— Start of Reading passage —
Location
- Gratwicke Road Worthing, West Sussex, BN11 4BL England
- 50°48′47″N 0°22′38″W﻿ / ﻿50.813°N 0.3771°W

Information
- Type: Private day school
- Motto: Consideration Always
- Religious affiliation: Inter-denominational
- Established: 1862
- Department for Education URN: 126115 Tables
- Headteacher: Steven Jeffery
- Gender: Coeducational
- Age: 3 to 18
- Enrolment: 560~
- Colour: Maroon
- Publication: The Sionian
- Former pupils: Old Sionians
- Website: http://www.sionschool.org.uk

= Our Lady of Sion School =

Our Lady of Sion School is an inter-denominational, independent school for male and female students, founded in 1862 and located in Worthing, West Sussex, on the south coast of England.

Based on the teachings of Theodor Ratisbonne and Alphonse Ratisbonne, the school is part of a worldwide network of schools founded by the Sisters of Sion. Other Sion Schools can be found in Australia, Canada, Brazil, Costa Rica, France, Turkey, and the United States. The Senior School is situated partially upon the site of the original convent, whilst the Junior School, a conversion of a large Victorian home, is located three roads away.

The school's current Headteacher is Mr Steven Jeffery. The school motto is Consideration Always.

==History==
===The Ratisbonne Brothers===
Marie Theodor Ratisbonne, born in 1802, was a French Jewish convert to the Catholic Church, born into a wealthy Jewish banking family in Strasbourg. His younger brother Marie-Alphonse Ratisbonne was born in 1814. Two of thirteen children, their father, Auguste Ratisbonne served as President of the Provincial Council of Alsace.

Hailing from a background of great wealth and prosperity, the Ratisbonne family were notable members of society. The Ratisbonne family were assimilated into the secular society of France, but played an active role in the "regeneration" of the Jewish people, through education of the poor. Nonetheless, resultant of their assimilation to French society, religious practice did not play a significant part of the family's life.
— End of Reading passage —
Required work.
Answer these questions from the text about Our Lady of Sion School.
(a) In what year was the school founded?
(b) What is the name of the school's publication?
(c) What office did Auguste Ratisbonne serve in?
— Start of Stored rows —
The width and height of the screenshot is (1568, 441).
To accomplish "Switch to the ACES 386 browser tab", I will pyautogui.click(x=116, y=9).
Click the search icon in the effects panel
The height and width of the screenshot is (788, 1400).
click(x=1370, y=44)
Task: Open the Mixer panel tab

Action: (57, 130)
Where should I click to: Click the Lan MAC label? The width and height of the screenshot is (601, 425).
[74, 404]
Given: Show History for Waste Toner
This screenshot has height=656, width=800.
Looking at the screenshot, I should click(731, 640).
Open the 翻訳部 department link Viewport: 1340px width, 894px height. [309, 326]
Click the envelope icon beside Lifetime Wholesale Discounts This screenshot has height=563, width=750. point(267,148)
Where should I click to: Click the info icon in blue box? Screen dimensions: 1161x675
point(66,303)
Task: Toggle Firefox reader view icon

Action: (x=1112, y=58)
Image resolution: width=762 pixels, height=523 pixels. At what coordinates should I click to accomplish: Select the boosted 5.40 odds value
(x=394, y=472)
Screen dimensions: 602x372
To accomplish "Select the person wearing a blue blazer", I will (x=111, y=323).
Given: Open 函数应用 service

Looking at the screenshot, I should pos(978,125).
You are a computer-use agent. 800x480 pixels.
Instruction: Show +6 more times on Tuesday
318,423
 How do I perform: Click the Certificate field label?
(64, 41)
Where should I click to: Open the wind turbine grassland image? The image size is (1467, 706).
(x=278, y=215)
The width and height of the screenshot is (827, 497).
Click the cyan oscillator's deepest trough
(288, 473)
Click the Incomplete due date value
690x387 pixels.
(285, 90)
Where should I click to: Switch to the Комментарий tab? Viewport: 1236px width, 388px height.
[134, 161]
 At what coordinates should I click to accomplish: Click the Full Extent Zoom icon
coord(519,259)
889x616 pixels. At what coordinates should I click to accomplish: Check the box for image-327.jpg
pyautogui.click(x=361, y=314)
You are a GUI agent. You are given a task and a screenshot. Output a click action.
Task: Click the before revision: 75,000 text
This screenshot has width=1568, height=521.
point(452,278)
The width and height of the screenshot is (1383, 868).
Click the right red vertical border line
— End of Stored rows —
Result.
(a) 1862
(b) The Sionian
(c) President of the Provincial Council of Alsace